Skip to main content

Calibration drift

/recruiting/assessments/calibration-drift

This audit-only dashboard surfaces score discrepancies between the primary LLM scorer and a calibration reviewer. The goal: catch model drift early when the LLM starts to disagree with humans more than it should.

Filters

  • Window — 7 / 30 / 90 / 180 days
  • Flagged only — limits to events the disagreement-threshold flagged

Summary card

  • Total samples in window
  • Flagged count
  • Average absolute delta — magnitude of disagreement irrespective of direction
  • Average signed delta — used to detect bias (LLM systematically lower or higher than reviewers)

Event table

Per row: question stem, template, primary (LLM) score, calibration (human) score, delta (red if it exceeds the disagreement threshold), flagged status, sampling timestamp.

How sampling works

A worker job (handleAssessmentCalibrationDrift) periodically samples already-scored responses and re-routes them to a human reviewer for blind re-scoring.

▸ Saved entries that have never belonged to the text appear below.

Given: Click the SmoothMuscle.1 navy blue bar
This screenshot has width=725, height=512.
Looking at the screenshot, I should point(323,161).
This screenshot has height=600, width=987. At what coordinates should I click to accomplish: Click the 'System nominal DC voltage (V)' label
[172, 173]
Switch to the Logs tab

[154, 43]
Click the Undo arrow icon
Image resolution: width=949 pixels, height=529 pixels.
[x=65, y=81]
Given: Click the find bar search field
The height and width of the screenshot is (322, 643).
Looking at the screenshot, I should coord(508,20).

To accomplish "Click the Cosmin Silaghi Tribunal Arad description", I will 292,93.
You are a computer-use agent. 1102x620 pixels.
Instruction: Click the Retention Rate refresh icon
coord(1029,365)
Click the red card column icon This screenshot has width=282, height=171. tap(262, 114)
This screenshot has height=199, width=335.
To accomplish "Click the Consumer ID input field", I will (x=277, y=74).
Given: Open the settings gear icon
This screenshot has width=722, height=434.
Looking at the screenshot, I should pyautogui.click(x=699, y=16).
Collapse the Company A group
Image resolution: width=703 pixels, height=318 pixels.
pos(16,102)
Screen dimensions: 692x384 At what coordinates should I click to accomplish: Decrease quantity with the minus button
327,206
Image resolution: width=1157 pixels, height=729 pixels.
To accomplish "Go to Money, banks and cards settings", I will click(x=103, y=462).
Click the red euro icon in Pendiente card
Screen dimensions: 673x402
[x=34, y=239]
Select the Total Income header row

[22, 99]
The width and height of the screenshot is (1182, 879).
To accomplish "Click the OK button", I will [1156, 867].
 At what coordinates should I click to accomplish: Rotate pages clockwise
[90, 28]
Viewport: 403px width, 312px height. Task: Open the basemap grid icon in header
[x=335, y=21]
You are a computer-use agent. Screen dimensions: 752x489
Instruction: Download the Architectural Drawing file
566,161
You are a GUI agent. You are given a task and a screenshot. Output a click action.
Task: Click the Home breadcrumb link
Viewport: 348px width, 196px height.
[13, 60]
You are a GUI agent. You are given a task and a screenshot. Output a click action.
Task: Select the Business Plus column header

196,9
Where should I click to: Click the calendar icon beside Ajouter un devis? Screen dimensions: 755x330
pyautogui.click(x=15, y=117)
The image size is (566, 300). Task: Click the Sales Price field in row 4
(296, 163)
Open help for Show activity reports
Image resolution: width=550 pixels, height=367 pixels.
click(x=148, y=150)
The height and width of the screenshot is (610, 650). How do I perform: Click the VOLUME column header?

The two scores are compared; the result lands in this dashboard.

What to do with the data

  • Average signed delta drifting positive or negative → the LLM is biased upward or downward. Time to recalibrate the prompt or model.
  • Average absolute delta climbing → noisy disagreement, even if balanced. May warrant updating the rubric or the few-shot examples.
  • Spike of flags on a specific question → that question's rubric is ambiguous; review and tighten.

The dashboard does not modify scores or sampling decisions — it's a read-only window into model behaviour over time.